When we got there, we all split up. Percy and Mrs. Weasley made a beeline for Flourish and Blotts. Mr. Weasley, Ron, and Ginny headed for Gringotts (Ron and Ginny think riding the cart is like a Muggle roller-coaster), Charlie went to Magical Menagerie. As for us? We made our way to Gambol and Japes, of course.
I don't know about the twins, but I kinda felt sorry. I mean, for us inevitably putting Gambol and Japes out of business. The first time we went to Di Al was also the first time we ever went inside a joke shop. We knew from the first instant that we had struck gold.

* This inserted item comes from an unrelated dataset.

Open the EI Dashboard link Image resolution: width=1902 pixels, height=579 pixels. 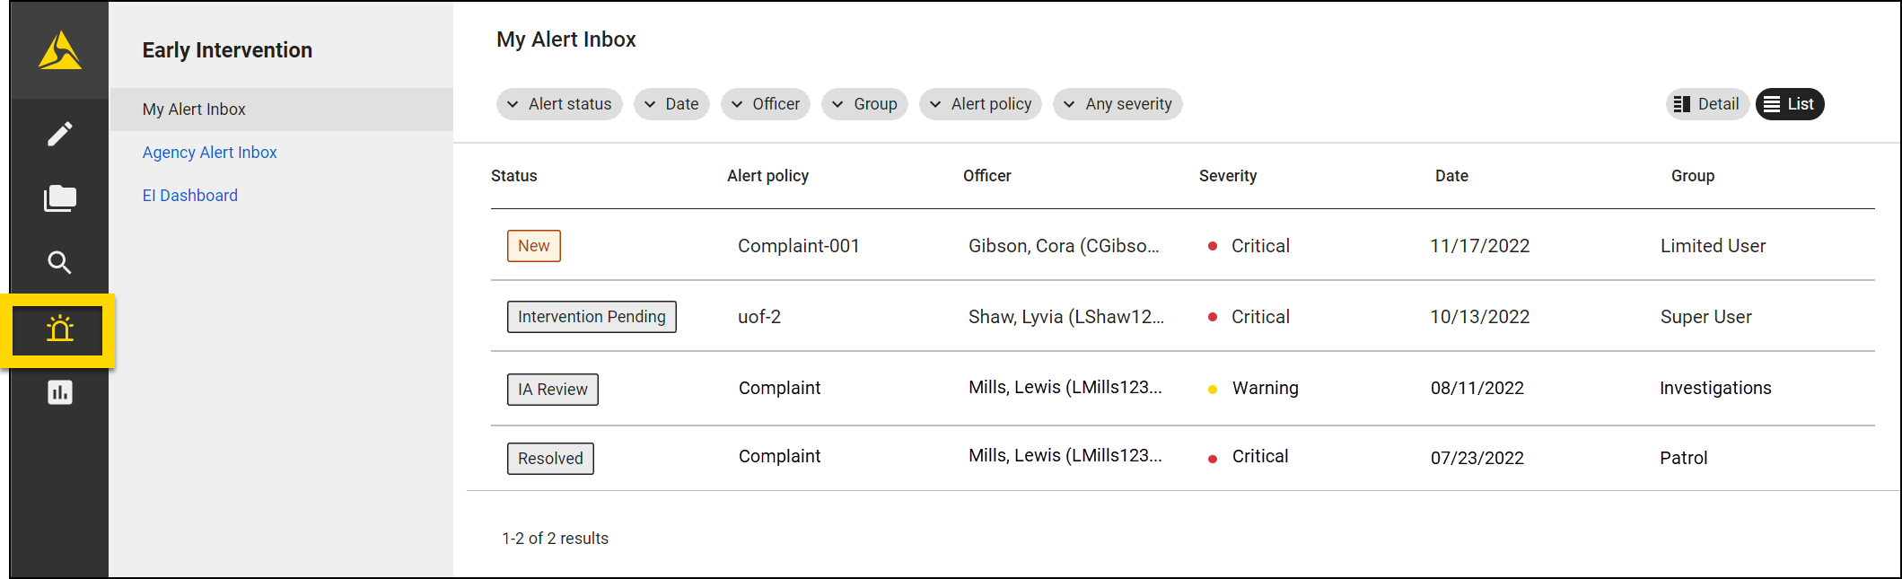pyautogui.click(x=189, y=196)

We stepped inside. We browsed the shelves. It was familiar to us by now. Dungbombs, Filibuster Fireworks, and everything else. Despite that, we never tired of it.
Once Charlie dragged us out, we were less enthusiastic about Di Al. That isn't to say we weren't enthusiastic. We followed Percy around and asked "Whatcha readin'?" every twenty-nine seconds. Literally. We actually counted. We were that crazy.
"All right, kids, settle down," said Mrs. Weasley sternly. We groaned in unison. When she said that, it meant we were going home.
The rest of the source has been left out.